Tiempo atrás, un buen amigo que acude de tanto en tanto a alguna plaza de toros me hizo una pregunta que me dejó desconcertado: «Lorenzo, tú, cuando miras una faena, ¿en quién fijas la mirada, en el toro o en el torero?». Creo que entonces le contesté que trataba de fijarla en ambos, no concentrar tanto la mirada sino tener una visión más panorámica. Pero lo cierto es que en el caso de Morante uno no tiene más remedio que mirar y fijarse prácticamente solo en el torero, dejando si acaso una parte menor de la escena para admirar cómo el toro sigue, hipnotizado, los engaños.
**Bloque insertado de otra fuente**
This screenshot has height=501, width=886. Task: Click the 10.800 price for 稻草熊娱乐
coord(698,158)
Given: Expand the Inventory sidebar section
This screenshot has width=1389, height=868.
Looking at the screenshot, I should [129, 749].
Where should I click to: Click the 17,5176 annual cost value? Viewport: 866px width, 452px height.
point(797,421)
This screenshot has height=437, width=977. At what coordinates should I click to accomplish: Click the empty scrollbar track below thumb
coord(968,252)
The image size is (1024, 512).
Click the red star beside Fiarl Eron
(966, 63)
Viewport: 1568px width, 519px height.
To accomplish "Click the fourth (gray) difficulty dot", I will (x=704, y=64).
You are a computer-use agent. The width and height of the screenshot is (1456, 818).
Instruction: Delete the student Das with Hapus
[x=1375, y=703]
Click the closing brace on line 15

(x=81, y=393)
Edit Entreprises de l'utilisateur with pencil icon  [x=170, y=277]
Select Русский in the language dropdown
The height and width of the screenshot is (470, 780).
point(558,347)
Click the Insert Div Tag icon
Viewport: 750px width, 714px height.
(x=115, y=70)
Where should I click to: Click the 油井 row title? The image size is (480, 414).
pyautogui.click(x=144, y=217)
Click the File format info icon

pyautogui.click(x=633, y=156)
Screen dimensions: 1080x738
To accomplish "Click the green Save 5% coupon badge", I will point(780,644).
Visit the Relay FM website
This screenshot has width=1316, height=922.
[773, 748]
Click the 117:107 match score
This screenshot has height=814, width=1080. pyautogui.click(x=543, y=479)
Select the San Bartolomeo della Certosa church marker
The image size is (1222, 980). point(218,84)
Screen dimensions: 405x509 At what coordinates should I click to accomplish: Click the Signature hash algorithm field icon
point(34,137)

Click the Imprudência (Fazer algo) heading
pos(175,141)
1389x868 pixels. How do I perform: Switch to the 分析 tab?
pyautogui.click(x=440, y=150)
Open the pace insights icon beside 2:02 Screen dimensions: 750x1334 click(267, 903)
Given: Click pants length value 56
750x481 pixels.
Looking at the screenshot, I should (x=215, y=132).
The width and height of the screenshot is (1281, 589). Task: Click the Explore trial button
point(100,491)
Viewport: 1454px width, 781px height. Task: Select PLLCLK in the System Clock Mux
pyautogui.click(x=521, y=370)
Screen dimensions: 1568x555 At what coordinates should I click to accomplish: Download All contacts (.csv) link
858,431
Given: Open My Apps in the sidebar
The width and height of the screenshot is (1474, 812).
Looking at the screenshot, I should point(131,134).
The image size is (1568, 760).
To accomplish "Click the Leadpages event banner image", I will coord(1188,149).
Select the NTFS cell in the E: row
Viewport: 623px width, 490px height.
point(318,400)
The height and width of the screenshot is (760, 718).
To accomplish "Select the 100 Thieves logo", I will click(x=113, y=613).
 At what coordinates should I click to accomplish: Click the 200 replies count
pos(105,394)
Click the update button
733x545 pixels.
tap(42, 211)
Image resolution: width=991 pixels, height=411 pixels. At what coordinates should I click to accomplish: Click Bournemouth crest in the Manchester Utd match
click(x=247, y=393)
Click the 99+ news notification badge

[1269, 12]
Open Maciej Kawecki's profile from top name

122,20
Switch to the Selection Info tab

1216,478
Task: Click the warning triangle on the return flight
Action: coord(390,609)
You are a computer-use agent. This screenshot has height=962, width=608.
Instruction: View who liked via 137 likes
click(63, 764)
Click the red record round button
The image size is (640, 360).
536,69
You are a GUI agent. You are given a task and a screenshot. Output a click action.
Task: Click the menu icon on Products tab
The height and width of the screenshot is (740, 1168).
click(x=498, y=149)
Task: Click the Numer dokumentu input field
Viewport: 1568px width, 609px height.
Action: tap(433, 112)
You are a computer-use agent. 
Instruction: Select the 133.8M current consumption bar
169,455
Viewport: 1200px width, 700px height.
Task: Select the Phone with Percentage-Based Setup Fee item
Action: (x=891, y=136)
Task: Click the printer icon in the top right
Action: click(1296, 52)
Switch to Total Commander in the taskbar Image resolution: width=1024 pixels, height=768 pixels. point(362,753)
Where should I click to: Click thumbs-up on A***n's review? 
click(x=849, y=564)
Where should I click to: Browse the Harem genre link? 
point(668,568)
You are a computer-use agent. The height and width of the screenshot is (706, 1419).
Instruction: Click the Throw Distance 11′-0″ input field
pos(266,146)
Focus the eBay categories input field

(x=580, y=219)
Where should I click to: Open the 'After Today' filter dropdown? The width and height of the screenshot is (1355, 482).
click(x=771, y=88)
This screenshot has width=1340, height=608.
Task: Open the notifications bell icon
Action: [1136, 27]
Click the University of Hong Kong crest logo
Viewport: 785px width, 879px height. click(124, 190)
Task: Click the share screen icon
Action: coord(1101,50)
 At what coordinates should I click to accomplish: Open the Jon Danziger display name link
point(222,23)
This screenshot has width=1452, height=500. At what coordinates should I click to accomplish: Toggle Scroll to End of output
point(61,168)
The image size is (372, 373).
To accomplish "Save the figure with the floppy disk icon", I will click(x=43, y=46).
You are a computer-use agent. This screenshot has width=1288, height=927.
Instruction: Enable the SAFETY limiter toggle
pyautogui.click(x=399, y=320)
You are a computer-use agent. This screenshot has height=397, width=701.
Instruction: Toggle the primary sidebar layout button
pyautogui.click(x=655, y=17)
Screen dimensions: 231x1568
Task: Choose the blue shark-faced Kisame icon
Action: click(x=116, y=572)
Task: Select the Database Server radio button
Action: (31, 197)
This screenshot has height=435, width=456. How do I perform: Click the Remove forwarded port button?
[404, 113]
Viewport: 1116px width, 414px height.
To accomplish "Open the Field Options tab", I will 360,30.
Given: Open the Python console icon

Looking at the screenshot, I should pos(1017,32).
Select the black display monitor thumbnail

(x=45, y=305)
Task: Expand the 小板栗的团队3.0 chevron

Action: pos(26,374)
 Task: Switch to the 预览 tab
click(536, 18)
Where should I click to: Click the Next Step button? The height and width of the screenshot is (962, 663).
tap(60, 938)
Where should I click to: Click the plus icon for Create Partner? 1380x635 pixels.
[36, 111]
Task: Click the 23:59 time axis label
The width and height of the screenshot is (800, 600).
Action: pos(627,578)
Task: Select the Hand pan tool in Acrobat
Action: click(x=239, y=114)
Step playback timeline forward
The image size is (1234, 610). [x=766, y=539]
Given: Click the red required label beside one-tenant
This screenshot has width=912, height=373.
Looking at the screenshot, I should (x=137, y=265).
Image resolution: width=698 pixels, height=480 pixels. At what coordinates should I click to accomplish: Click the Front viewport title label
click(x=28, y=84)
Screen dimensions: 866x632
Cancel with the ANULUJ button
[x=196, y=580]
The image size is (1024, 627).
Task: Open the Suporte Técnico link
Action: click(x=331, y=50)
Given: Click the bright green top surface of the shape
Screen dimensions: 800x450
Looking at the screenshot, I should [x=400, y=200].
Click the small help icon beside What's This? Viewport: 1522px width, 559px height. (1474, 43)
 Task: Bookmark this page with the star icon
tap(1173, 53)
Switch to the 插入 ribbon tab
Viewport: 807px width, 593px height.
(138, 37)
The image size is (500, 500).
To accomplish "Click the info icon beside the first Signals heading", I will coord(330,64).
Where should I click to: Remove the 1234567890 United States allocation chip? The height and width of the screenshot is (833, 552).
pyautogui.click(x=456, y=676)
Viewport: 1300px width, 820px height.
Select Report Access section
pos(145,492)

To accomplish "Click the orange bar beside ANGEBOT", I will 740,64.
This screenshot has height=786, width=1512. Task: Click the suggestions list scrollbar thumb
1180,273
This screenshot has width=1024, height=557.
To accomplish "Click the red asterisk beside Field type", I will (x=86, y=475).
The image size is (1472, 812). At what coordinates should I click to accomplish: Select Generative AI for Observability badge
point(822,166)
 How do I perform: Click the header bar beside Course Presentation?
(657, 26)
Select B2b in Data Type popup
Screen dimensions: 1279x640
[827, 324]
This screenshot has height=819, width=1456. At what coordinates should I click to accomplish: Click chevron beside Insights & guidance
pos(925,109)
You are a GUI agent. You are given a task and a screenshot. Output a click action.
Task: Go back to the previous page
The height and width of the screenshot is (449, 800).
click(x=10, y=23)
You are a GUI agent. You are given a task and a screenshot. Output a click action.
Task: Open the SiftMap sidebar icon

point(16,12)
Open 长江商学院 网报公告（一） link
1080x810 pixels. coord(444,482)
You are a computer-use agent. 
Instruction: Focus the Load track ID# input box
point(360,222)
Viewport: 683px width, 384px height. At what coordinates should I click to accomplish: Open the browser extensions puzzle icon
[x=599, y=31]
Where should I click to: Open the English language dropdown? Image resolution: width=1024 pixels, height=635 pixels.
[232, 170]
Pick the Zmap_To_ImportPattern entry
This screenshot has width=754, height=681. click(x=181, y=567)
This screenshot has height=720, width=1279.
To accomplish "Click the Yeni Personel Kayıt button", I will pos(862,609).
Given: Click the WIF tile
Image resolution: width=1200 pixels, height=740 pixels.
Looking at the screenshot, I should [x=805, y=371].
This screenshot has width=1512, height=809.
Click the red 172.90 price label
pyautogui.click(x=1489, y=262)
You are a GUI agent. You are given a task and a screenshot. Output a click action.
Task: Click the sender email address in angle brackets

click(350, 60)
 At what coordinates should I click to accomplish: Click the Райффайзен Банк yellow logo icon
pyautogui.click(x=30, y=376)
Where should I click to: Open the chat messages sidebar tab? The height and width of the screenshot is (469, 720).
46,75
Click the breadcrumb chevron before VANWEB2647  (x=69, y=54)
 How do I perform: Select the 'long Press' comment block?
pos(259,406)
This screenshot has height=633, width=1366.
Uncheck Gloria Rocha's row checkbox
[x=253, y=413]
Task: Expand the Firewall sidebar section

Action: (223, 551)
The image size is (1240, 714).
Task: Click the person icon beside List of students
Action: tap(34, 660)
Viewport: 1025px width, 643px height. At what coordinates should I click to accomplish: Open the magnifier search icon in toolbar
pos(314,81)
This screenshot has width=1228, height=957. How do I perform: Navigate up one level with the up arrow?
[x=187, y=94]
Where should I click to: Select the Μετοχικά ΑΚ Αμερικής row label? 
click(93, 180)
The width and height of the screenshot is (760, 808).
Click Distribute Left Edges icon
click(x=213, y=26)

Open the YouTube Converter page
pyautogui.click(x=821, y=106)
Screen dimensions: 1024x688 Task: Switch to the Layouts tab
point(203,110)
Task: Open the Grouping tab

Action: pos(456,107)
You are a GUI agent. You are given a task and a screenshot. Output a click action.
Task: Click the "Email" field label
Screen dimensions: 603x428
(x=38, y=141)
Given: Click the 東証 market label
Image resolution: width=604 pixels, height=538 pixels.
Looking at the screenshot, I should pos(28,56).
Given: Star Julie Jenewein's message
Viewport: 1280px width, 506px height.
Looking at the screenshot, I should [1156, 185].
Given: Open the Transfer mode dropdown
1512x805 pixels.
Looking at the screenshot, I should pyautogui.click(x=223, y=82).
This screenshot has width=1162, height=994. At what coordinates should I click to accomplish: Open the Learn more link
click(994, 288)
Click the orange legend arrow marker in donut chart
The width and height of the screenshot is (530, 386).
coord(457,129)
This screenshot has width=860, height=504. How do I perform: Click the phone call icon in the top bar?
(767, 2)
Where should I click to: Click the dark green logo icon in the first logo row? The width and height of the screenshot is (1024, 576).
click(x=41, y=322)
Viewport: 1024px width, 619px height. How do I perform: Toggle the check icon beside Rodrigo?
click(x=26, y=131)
Perderse cualquier movimiento de Morante, cualquier rasgo de su rostro, del encaje del cuerpo, el recorrido de los brazos, el giro de la cintura… sería despreciar la belleza por ser sublime.

Las fotografías de Andrés nos permiten ahora recordar muchos de esos gestos y apreciar muchos matices en los que no cabe detenerse durante la lidia. La belleza no tiene aquí la algarabía y el espíritu festivo de una tarde de toros, pero, a cambio, ha quedado fijada para siempre.